> _Task statement_
Whenever the string "will" turns up in a line below, that line should be copied.

> _Provided data_

====================

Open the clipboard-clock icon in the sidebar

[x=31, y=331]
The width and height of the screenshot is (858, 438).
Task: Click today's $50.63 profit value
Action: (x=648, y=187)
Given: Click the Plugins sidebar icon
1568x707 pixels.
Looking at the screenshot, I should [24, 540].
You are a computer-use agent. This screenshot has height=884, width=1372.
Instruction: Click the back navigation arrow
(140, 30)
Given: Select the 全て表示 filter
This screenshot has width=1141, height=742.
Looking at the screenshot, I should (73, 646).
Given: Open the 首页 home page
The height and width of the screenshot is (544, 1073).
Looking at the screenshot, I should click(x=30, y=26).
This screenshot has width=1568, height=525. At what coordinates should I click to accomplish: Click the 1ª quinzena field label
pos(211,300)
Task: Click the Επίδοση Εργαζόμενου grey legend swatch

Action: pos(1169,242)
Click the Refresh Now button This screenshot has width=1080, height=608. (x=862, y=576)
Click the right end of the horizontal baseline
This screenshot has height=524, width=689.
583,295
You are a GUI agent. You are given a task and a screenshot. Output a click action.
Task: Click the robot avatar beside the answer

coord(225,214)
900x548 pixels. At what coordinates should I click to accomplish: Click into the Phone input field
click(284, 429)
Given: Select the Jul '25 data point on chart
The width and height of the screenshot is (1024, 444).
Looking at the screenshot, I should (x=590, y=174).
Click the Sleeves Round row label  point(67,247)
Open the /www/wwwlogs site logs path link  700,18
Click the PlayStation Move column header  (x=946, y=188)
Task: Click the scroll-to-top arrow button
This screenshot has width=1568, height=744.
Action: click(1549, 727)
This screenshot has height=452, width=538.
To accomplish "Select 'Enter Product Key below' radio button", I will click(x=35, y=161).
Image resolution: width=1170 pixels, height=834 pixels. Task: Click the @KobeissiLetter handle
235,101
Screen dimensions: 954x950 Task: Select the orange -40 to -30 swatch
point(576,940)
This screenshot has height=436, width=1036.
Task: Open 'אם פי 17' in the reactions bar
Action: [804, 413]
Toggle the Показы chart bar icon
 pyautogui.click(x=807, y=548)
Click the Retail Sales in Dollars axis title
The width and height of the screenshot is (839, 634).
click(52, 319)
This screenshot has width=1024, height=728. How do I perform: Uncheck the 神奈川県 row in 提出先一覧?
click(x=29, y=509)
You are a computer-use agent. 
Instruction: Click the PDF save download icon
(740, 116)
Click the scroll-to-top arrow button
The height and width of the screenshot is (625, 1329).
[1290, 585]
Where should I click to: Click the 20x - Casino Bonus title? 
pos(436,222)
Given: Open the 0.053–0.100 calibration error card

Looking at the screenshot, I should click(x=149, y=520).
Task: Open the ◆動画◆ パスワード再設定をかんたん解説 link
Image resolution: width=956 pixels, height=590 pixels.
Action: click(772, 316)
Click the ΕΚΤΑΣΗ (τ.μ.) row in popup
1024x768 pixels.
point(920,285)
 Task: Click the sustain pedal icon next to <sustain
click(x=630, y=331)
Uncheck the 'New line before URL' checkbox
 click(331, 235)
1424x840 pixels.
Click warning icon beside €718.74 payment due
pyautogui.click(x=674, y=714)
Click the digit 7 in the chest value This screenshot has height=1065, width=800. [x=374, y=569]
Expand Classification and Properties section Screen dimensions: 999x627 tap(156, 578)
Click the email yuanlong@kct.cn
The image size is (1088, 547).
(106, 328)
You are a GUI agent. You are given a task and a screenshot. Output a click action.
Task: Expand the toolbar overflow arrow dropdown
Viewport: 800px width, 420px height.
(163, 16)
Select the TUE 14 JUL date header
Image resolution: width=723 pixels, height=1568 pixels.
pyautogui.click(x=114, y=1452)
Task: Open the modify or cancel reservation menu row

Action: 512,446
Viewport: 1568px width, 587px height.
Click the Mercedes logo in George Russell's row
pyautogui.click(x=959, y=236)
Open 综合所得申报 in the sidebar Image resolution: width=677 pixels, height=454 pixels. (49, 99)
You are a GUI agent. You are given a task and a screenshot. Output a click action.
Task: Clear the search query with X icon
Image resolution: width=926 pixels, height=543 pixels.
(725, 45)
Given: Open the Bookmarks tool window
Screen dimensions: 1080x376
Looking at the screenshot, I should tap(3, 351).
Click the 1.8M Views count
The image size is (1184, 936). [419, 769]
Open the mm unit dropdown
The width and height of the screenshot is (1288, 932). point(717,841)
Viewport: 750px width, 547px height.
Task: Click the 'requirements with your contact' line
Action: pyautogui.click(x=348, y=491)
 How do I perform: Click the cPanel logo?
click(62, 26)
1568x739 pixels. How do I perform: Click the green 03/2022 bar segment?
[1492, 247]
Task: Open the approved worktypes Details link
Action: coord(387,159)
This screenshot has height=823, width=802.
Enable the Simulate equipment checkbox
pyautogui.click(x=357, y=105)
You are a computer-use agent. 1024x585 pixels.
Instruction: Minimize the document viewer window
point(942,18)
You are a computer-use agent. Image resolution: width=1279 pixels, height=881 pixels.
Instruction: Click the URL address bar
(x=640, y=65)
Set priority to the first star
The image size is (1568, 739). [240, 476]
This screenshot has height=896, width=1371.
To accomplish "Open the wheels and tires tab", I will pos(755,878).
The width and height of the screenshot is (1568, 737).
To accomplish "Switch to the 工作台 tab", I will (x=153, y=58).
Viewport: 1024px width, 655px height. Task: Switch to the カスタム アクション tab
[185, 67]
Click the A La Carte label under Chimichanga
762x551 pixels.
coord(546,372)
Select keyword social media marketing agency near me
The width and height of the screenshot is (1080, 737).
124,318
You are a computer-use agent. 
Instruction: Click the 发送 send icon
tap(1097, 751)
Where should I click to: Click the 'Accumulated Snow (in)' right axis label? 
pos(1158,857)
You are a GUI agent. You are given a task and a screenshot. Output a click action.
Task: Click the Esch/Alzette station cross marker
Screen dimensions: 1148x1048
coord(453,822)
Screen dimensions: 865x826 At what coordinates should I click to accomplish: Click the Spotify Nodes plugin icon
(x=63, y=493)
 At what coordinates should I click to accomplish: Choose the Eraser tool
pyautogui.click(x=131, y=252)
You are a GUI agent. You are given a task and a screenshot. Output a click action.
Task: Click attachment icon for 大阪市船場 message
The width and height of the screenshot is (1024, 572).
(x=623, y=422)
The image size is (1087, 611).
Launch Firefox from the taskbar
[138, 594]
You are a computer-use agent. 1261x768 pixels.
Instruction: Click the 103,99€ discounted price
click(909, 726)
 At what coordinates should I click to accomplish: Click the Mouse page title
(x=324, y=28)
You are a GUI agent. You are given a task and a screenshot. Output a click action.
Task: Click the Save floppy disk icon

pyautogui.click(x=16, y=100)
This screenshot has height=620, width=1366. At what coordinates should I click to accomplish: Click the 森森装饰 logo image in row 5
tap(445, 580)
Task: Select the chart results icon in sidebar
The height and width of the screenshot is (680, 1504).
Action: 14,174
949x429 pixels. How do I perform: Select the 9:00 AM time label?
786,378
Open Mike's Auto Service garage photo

====================

> _Output below_
To accomplish "Select 'Enter Product Key below' radio button", I will click(x=35, y=161).
To accomplish "Open the wheels and tires tab", I will pos(755,878).
To accomplish "Switch to the 工作台 tab", I will (x=153, y=58).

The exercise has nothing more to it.